_Selection_
* Begin *

James Hetfield’s white Electra Kill 'Em All Flying V (1981-Present)


James Hetfield’s main guitar (only guitar) for recording and touring behind Kill ‘Em All was a white Flying V COPY by Electra. James used this in the studio and live until the neck snapped and it was retired. That is when James moved to the Explorer guitars.

James has stated several times that although it was a copy, they treated it as a real Gibson. James has mentioned in an interview that this is an Elektra Flying V copy.

“I got my white V in 1980, ” James Hetfield recalls. “It was the second guitar I ever owned, and I probably bought it for $200. I knew it was a copy, but we treated it as a real Gibson. I wanted a white one because Michael Schenker of U.F.O. had one, so I needed one, too. The neck snapped on it twice on tour. It’s been glued quite a few times. It’s got Seymour Duncan pickups in it, with a little more output for the crunch than the originals had. The only other thing that’s customized is the artwork [laughs]. That was the first guitar I started scratching stuff into.” – Jon Wiederhorn via guitar world

Originally painted Red, the guitar sported a white finish all throughout James’ usage in Metallica. While on tour, a break caused James to switch to his backup guitar, a white 1984 Gibson Explorer. This change would see the white flying v copy take a back seat to James’ newfound love. The back of the body has a hand with raised middle finger etched (by James, as stated above) into it.

At some point, James installed a Seymour Duncan Invader pickup into the bridge position.

This is not James Hetfield's guitar, it's an Authentic 70's Electra 2236 customized by Avatar2100


AFTER - customized by Avatar2100

Several years ago before recording Death Magnetic, James had this guitar brought back from the dead. It underwent a full tune-up by Gary Brawer and brought up to current Metallica specs, including the addition of EMG 81 and 60 pickups. It was used quite heavily during the recording of  Death Magnetic.

James relied very heavily on the Kill ‘Em All Flying V for his work on Death Magnetic.  This was after the refurb by Gary Brawer, so brought up to current (at the time) Metallica specs including EMG 81/60 pickups.

Are your guitars set up a certain way to make it easier for you?

I never really pay much attention to that aspect of it. Most of my guitars have been instruments that look cool. I’m not picky. I never think, Oh, this neck isn’t made of ebony, or, These strings don’t feel correct. It doesn’t matter too much. Now, though, I’m paying a little more attention to what strings I’m using because they help me stay in tune. But I just like playing fast riffs. It’s as simple as that. In fact, it comes so easy to me that maybe there was a time, like while we were writing the “Black Album” or Load, that I needed a different kind of challenge. But now it just feels good to go to that place.

A lot of it has to do with playing my old guitars again. I’m actually using the white V and the old Explorers that I played on the first few albums. I’m also plugging into the Mesa/Boogie Mark II C+ that we used on all the early albums.

But what got you back into using your white V?

That amp with that guitar is magic. No other explanation. It’s not the beefiest or fattest sound, but the mids just come alive.

And the white V—it’s not a Gibson V, right?

* End *

_Stated task 1_
Answer these questions about the piece on Hetfield's white Flying V:
(a) What price did Hetfield say he probably paid for the white V?
(b) Who gave the guitar a full tune-up before the recording of Death Magnetic?
(c) Which amp does Hetfield say he is plugging into again?

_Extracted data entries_
* Begin *

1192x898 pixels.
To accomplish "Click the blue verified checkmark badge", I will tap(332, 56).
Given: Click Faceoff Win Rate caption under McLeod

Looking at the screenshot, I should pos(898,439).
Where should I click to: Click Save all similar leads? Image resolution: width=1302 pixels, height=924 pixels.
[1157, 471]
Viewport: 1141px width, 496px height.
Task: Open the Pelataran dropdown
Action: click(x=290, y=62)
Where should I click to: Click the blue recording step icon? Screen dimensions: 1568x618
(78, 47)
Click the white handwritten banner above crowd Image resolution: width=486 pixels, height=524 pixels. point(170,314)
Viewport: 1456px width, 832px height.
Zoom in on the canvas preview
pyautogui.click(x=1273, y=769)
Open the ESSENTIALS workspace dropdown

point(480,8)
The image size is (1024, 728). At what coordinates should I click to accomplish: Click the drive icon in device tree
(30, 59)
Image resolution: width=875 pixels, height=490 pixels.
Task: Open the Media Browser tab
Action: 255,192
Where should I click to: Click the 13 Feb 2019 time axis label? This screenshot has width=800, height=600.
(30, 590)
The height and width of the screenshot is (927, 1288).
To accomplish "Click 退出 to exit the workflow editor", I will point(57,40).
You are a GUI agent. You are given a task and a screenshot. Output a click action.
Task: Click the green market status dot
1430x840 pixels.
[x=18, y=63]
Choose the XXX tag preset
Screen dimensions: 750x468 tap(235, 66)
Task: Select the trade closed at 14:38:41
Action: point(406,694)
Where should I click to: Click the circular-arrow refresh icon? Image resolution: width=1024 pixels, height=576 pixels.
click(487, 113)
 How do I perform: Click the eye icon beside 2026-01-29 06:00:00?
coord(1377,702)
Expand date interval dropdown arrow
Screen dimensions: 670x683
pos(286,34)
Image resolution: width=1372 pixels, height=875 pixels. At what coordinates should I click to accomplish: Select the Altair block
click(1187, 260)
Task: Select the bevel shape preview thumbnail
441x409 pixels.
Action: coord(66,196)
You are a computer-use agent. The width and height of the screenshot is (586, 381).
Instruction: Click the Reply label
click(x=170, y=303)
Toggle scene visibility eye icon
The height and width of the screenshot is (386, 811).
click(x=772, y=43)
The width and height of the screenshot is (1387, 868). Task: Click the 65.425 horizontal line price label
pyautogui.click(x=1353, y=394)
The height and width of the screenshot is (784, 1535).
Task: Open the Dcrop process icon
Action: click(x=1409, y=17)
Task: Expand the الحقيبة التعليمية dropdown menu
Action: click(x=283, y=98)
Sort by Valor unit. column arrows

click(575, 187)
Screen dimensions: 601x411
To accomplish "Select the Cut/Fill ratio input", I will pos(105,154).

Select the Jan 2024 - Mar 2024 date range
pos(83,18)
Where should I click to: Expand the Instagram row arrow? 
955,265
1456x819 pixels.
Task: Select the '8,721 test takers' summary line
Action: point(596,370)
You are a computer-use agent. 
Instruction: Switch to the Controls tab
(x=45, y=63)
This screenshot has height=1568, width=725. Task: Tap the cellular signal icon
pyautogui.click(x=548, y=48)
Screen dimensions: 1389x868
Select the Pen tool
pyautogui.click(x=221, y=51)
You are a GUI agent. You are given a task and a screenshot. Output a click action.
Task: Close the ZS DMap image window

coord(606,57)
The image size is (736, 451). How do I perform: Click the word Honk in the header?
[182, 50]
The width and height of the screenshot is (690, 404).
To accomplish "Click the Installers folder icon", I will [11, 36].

* End *

_Stated task 2_
Output the rows verbatim, from the first row through the row containing "Looking at the", both ends inclusive.

_Response 1_
(a) $200
(b) Gary Brawer
(c) The Mesa/Boogie Mark II C+

_Response 2_
1192x898 pixels.
To accomplish "Click the blue verified checkmark badge", I will tap(332, 56).
Given: Click Faceoff Win Rate caption under McLeod

Looking at the screenshot, I should pos(898,439).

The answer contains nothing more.